# Calculating Current Draw in Electromagnetic Coil

by frankenstein
Tags: free energy, high voltage, pulse motor
 P: 1 My situation is this. I have 6,560 ft (4 lb) of polyurethane-nylon coated #27 gauge round wire wound in a coil with an air core of 1 1/8 in. wide x 4 in. long x 4 in deep. I don't want to destroy my precious electromagnet so I'm afraid to give it some current. What would happen if I attached a 12 volt car battery? The wire at 6560 ft has a resistance of 337.6 $$\Omega$$. Using ohms law that voltage across any pure resistance is equal to the strength of the current in the resistance times the strength of the resistance... we get the equation: V=IR. Rearranging it: I=V/R With a 12 volt battery and that given resistance I should be drawing .0355 Amps? But I want 1200vdc - 6,000vdc or higher. With 1200vdc following the equation I should be drawing 3.55 Amps? Won't I burn the insulation through and short? How can I achieve a very high DC voltage while maintaining an amperage under the wire's conservative amp rating of .268 Amps (based on 750 circulare mils per Amp) or the wire's Max Amp rating of .403 Amps (based on 500 circular mils per Amp)? My basic question: How can I operate this specific electromagnet with a 360vdc - 6,000vdc power supply at an amperage that will not hinder the performance of the electromagnet? It may be helpful to know that I am switching this electromagnet off and on many times per second, reversing polarities every time it's turned on. I'm using a high voltage magnetic reed switch to pulse the negative attaching a full wave bridge rectifier BEFORE the switch to rid myself of all the sparking and to charge another battery. :) see any problems with my circuit other than it being a normal HV electric chair? lol
Mentor
P: 11,989
A better approach is to first figure out what strength magnet you need.
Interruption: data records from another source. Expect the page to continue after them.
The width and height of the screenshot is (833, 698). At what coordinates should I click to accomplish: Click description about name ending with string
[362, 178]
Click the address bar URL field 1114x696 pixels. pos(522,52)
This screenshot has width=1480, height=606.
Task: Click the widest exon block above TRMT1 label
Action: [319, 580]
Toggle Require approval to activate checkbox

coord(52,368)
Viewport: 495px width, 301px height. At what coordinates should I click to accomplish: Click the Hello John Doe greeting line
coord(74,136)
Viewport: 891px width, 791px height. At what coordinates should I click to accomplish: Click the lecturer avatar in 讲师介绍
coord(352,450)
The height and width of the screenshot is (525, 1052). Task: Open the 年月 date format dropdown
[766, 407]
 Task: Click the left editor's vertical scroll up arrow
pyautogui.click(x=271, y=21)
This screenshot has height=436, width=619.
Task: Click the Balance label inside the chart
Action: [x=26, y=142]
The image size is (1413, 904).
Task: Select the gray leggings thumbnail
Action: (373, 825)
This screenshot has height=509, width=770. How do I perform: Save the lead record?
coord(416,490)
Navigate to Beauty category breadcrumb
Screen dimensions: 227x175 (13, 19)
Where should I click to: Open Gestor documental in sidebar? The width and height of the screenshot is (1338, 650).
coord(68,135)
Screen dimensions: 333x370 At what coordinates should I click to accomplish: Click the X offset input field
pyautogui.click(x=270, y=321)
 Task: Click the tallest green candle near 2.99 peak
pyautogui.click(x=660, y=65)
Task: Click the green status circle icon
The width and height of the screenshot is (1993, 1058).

 My basic question: How can I operate this specific electromagnet with a 360vdc - 6,000vdc power supply at an amperage that will not hinder the performance of the electromagnet?
If we go with the 0.268 A figure, you can apply at most

V = I R = 0.268 x 338 V = 90V

(And, it would be good to measure the resistance with an ohmeter, rather than relying on a calculation.)

Also, your wire insulation is probably rated for at most a few hundred volts, possibly less. Don't even think about applying kilovolts unless you know the voltage rating of the wire+insulation you have.

edit:
p.s. Welcome to PF!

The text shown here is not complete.